Estimé à plus de 1000 milliards de FCFA, le projet de loi de finances, gestion 2017 a été votée par les députés de la majorité. Le groupe parlementaire de l’Alliance nationale pour le changement (ANC) appartenant à la minorité a voté contre. Dans un document, la présidente du groupe parlementaire explique les raisons de son désaccord avec ses autres compères majoritaires.

Isabelle Ameganvi  estime que « Depuis 2014 tous les budgets ont pour fondement politique la stratégie de la Croissance Accélérée et de la Promotion de l’Emploi (SCAPE) qui n’a pas atteint ses objectifs».

Pour la présidente du groupe parlementaire ANC, « la mauvaise gestion et la gabegie constatées au niveau des sociétés d’Etat ne rassurent guère quant au respect des engagements. Ces sociétés qui devraient en principe contribuer aux recettes de l’Etat à travers les impôts sur les sociétés et les dividendes affichent des déficits incongrus et inacceptables quand elles ne proposent pas des contributions insignifiantes ».

Isabelle Ameganvi cite nommément le Port Autonome de Lomé « dont les contributions en dividendes n’ont point évolué malgré les énormes investissements » , la CEET qui, « affiche depuis 2016 un déficit de trésorerie de 42 milliards », du groupe Togo Télécom qui, « malgré le coût exorbitant des redevances appliqué aux consommateurs, n’entend contribuer au titre des dividendes de l’Etat que pour 7 milliards pour une prévision d’un montant de 12 milliards de Francs », de l’UTB, qui « n’entend contribuer qu’à hauteur de la modique somme de 500 millions en lieu et place des 2 milliards versés en 2016 »,de la SALT de la SNPT.
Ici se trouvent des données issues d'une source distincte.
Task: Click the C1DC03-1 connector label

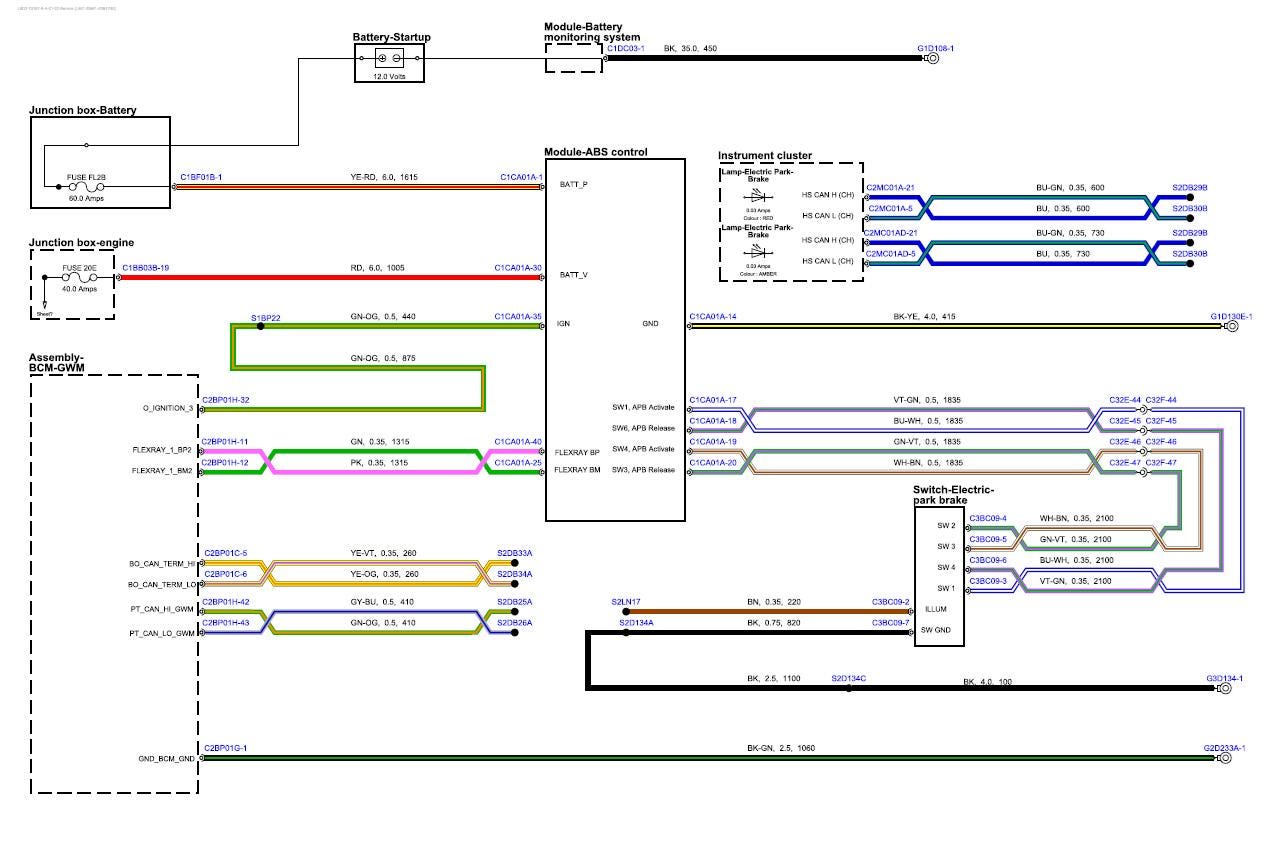Action: pyautogui.click(x=626, y=48)
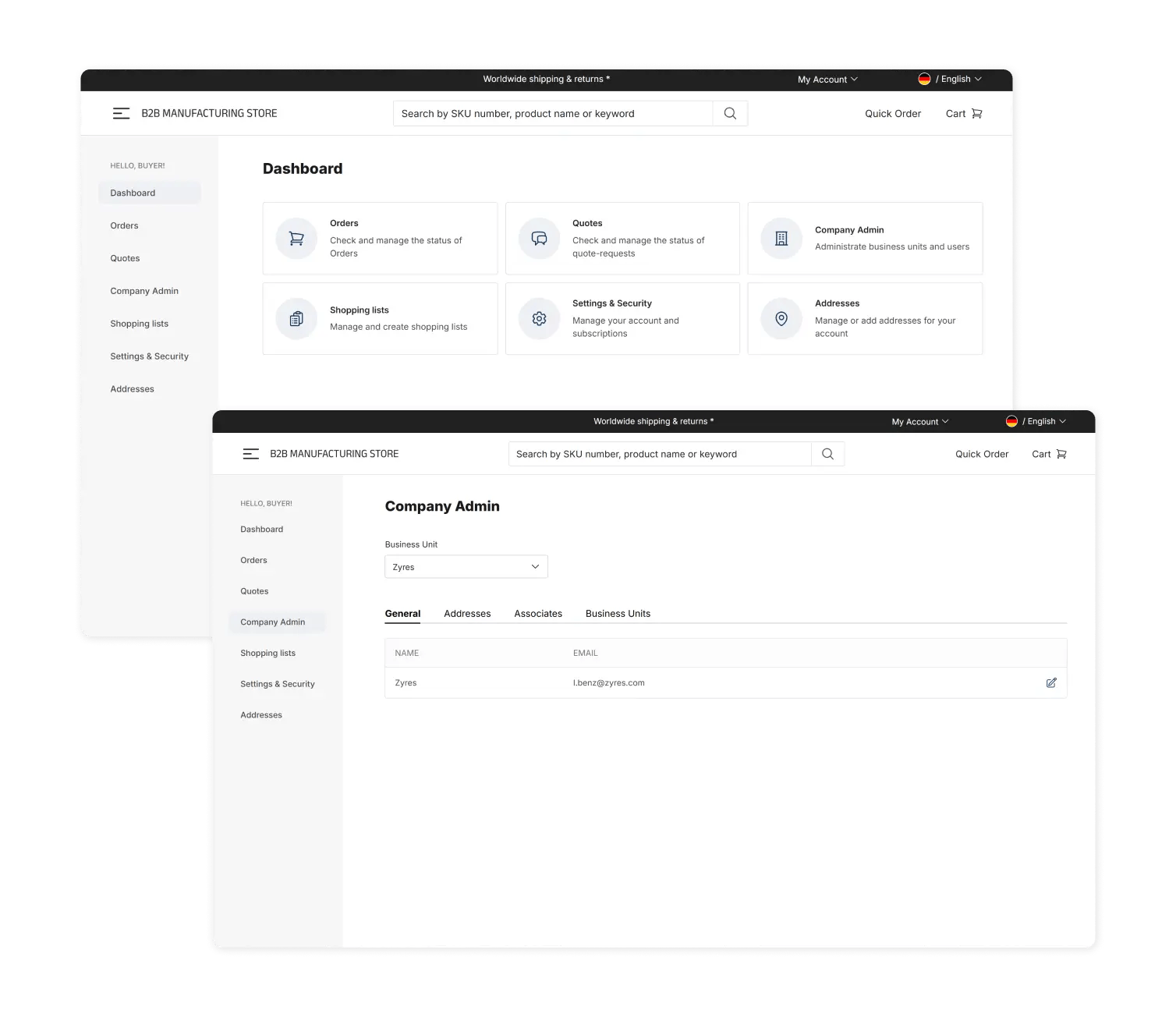The width and height of the screenshot is (1176, 1017).
Task: Click Quick Order in the Company Admin window
Action: (x=981, y=454)
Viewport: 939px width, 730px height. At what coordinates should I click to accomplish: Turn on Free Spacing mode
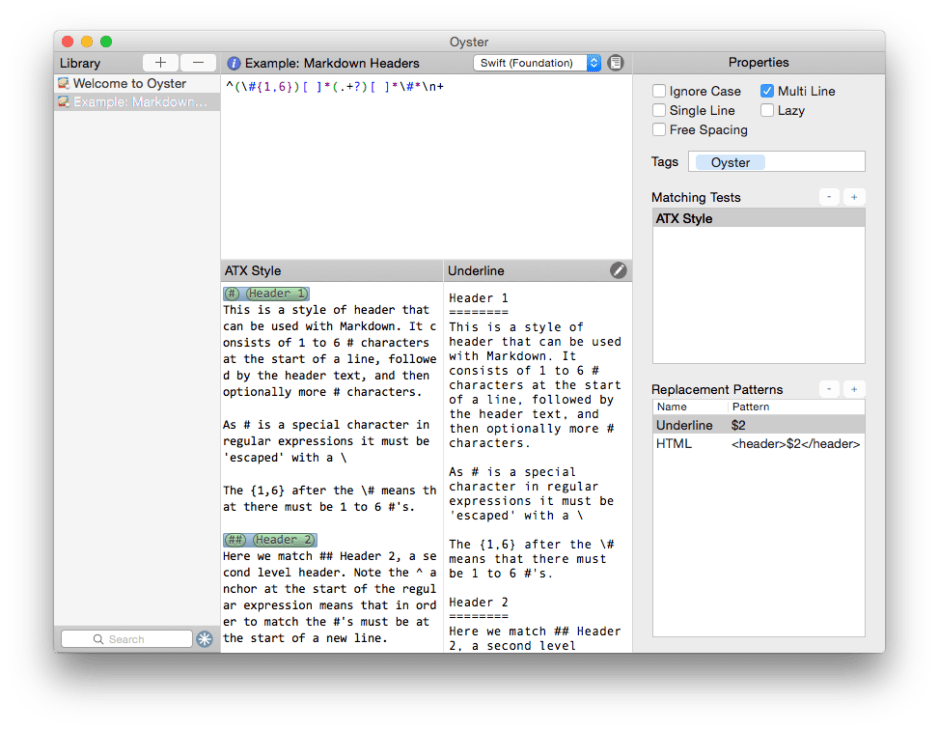tap(658, 129)
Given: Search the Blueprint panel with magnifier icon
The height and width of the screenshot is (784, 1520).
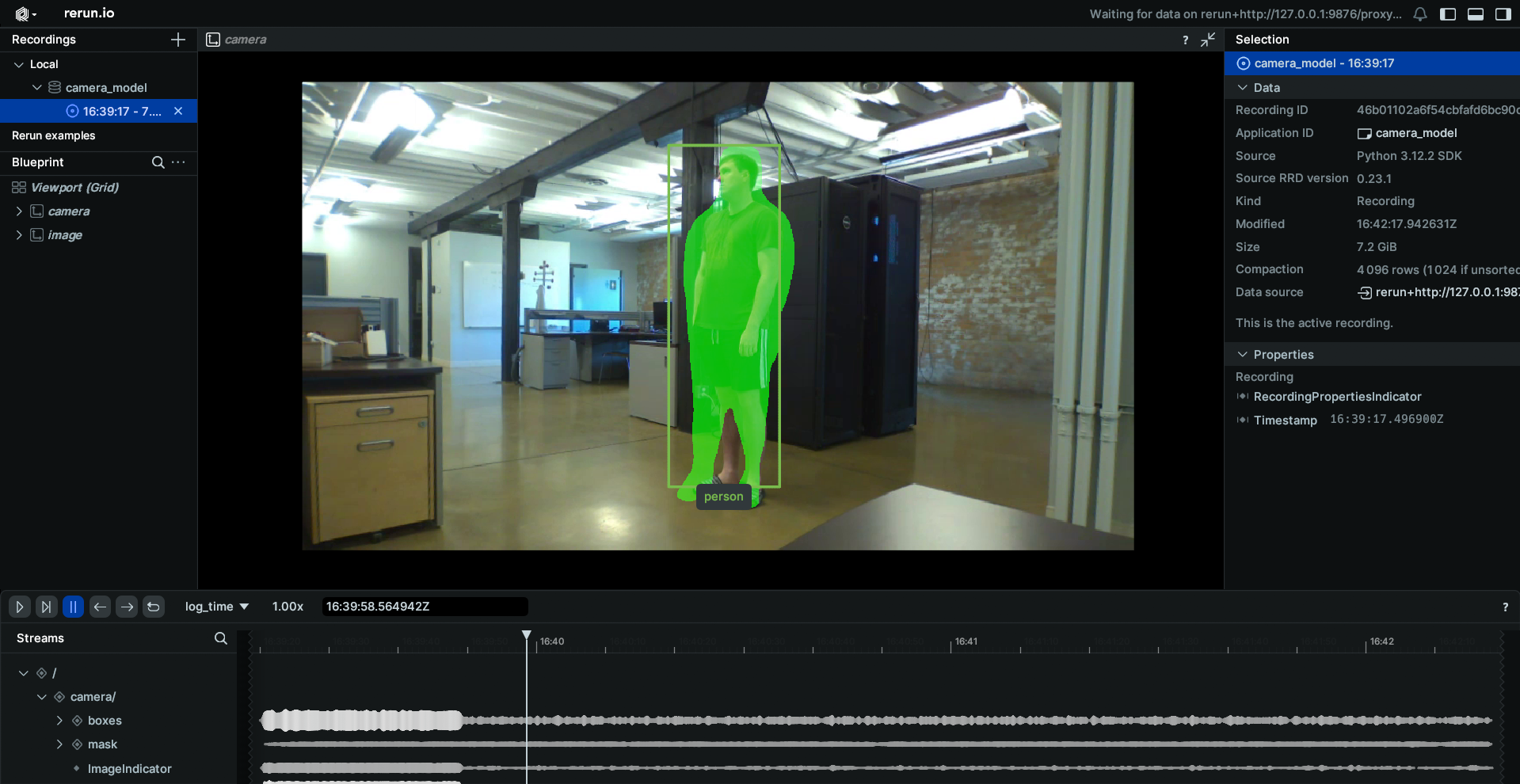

Selon Isabelle Ameganvi, les secteurs de l’éducation nationale, de la santé, de l’agriculture et de la justice sont les parents pauvres de ce budget, les besoins exprimés par les syndicats des enseignements primaire, secondaire et technique ne sont pas pris en charge. Aucune dotation précise n’est prévue dans le budget pour l’organisation des élections locales et le stock de la dette est passé de 1.036 milliards en 2014 à 1.183,3 milliards à fin juin 2015.
« Plus grave, le gouvernement n’a pas daigné évaluer et prendre en compte à ce jour des besoins exprimés par les syndicats des enseignements primaires, secondaires et techniques afférents à l’amélioration de leurs conditions de vie et de travail », dénonce telle.

« En raison de ce qui précède, le projet de loi de finances, gestion 2017, ne saurait recevoir la caution du Groupe Parlementaire ANC », conclut Isabelle Ameganvi.